Despite the fact Times Square is billed as the quintessential New York City experience and the heart of the center of the universe, New Yorkers avoid it like the plague. Even by Manhattan’s standards, it’s remarkably dirty, traffic-choked and crowded with pedestrians, filled with oppressive lights and noise and herds of slow-moving humanity. In my two years as a resident of the city, the dichotomy of Times Square has always interested me: To everyone outside of New York, its flashing lights and outsized scope defines America’s biggest, brightest city. To everyone working and living in New York, Times Square is something very foreign.
New York City is different from the rest of the country. New York City’s cultural movement takes the form of fast-moving replacement and reshuffling of people and ideas. The majority of America, with some exceptions, has also undergone rapid change, but instead of different ethnic groups and economic subsets moving from neighborhood to neighborhood with the ebb and flow of gentrification and real estate values, the rest of the country has moved quickly to consolidate into an ocean of sameness. The same stores, same restaurants, same sprawl, same malls.
While the city churns and roils around the island of same that is Times Square. In Williamsburg and Astoria and Bushwick, middle- and upper-class kids from the Midwest and Northeast are busy trying to recreate what they think their hometowns were like before Walmart and the like. In Sunset Park, Flushing and Jackson Heights, first- and second-generation immigrants are recreating their native countries across entire zip codes. Even in the tony East and West Villages, local businesses survive on the support of their community.
Red Lobster, American Eagle Outfitters, Olive Garden, T.G.I.Friday’s and their kin — the large-scale winners of America’s capitalistic crowdsourcing — line Broadway and Seventh Avenue between 42nd and 48th streets, selling the same dishes and stonewashed jeans they do in Oklahoma City and Orlando and Houston. These businesses can afford the extraordinarily expensive rents of Times Square because people come from around the nation to eat and drink at a flashier version of their own Applebee’s Neighborhood Bar & Grill, to choose either Nike or Adidas at a Foot Locker twice the size of the Foot Locker at their hometown mall.

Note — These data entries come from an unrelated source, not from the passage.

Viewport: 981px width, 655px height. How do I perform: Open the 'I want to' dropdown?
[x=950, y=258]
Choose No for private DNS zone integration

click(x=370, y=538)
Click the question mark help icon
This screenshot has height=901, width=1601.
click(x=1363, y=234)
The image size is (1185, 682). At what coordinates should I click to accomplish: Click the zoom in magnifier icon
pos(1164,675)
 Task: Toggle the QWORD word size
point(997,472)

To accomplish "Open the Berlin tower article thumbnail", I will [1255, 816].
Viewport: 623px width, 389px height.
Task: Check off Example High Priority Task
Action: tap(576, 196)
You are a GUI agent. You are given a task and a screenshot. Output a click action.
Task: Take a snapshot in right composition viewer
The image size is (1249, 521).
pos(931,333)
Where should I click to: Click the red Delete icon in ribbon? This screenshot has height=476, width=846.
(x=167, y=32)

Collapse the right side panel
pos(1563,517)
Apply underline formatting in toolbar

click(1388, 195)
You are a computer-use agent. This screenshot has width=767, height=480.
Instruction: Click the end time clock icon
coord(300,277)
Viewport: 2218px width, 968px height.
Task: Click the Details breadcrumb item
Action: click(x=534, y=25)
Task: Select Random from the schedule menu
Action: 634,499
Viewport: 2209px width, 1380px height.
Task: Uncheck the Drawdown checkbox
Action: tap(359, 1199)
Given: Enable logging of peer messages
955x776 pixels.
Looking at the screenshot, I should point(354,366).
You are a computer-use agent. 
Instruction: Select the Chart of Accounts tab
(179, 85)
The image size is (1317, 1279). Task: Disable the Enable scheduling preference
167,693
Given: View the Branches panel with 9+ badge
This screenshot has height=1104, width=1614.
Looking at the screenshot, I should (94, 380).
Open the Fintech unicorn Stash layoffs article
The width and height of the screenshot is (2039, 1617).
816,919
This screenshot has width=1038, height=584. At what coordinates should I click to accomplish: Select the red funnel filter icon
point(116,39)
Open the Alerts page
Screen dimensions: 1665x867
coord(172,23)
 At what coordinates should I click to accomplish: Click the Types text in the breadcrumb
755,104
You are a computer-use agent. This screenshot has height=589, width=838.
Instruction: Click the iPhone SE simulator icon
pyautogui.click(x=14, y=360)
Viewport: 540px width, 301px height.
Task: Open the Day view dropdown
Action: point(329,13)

There’s something to be said for the transplants creating their own version of rustic Americana in the gentrified restaurants and loft spaces of Brooklyn. The city’s immigrant neighborhoods are vibrant, bright and beautiful. If you can afford it, spending an extra dollar at a local coffee shop isn’t a bad way to spend that extra dollar. This is New York City.
Times Square is not New York City. Times Square is America now, not what it used to be or what it might become. It’s what most of the 300 million see and do and eat, and there’s nothing necessarily wrong with that. In fact, I’m getting a little bit more re-acclimated to life in America every day.